Back-prop backpropagation is simply a method of simply calculating the partial derivative of a function, which has the form of a combination of functions (as in a neural network). When you use a gradient-based approach to solve the optimization problem (gradient descent is just one of them), you want to calculate the function gradient at each iteration, and it will work.

For neural networks, their objective functions have a combined form. How do you calculate the gradient? There are two common ways to do this: (i) Analyze the differential method. If you know the form of the function, you only need to use the chain rule (basic calculus) to calculate the derivative. (ii) Approximate differentiation of finite difference. This method is computationally expensive because the number of evaluation functions is O(N), where N is the number of parameters. The computational cost of this approach is expensive compared to analytical differentiation. When debugging, finite difference is often used to verify the performance of backpropagation.

2-random gradient descent

The intuitive way to imagine a gradient drop is to imagine the path of a river from the top of the mountain. The goal of the gradient decline is exactly what the river strives to achieve, from the top to the lowest point.

Now, if the mountain's topographical shape makes it unnecessary for the river to stop completely anywhere before it reaches its final destination, this is the ideal situation we want. In machine learning, this is equivalent to saying that we have found the global minimum (or optimal) of the solution from the initial point (the top of the mountain). However, due to the nature of the terrain, there may be some potholes in the river path that will force the river to become trapped and stagnant. In machine learning, this pit is called a local optimal solution, which is something we don't want. Of course, there are many ways to solve the local optimal solution problem, I am not going to discuss it further here.

Therefore, gradient descent tends to fall into local minima depending on the nature of the terrain (or a function in ML terminology). However, when you have a special mountain shape (shaped like a bowl, called the convex function in ML terminology), the algorithm always finds the optimal value. You can imagine visualizing this river. In machine learning, these special terrains (also known as convex functions) always need to be optimized. In addition, the position from the top of the mountain (that is, the initial value of the function) is different, and the path to the bottom of the mountain is completely different.
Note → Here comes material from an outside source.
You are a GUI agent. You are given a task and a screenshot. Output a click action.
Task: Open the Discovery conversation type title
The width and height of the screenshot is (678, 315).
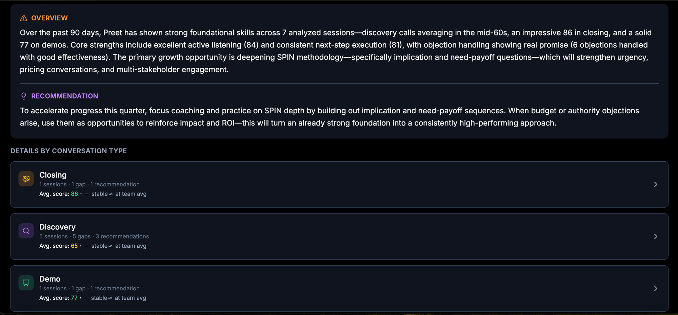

Similarly, depending on the flow rate of the river (ie, the learning rate or step size of the gradient descent algorithm), you may arrive at the destination in different ways. Whether you will fall into or avoid a pit (local minimum) will be affected by these two criteria.

3-learning rate attenuation

Adjusting the learning rate of the stochastic gradient descent optimization program can improve performance and shorten training time. Sometimes this is also known as learning rate annealing or adaptive learning rate. The simplest and most commonly used learning rate adjustment during training is a technique that reduces the learning rate over time. Using a large learning rate value at the beginning of training can greatly adjust the learning rate; in the later stage of training, the learning rate is reduced, and the model is updated at a smaller rate. This technique can be quickly learned to get some better weights at an early stage, and fine-tuning the weights later.

Two popular and easy to use learning rates are attenuated as follows:

● Gradually reduce the learning rate at each step.

● Use a large drop in a specific period to reduce the learning rate.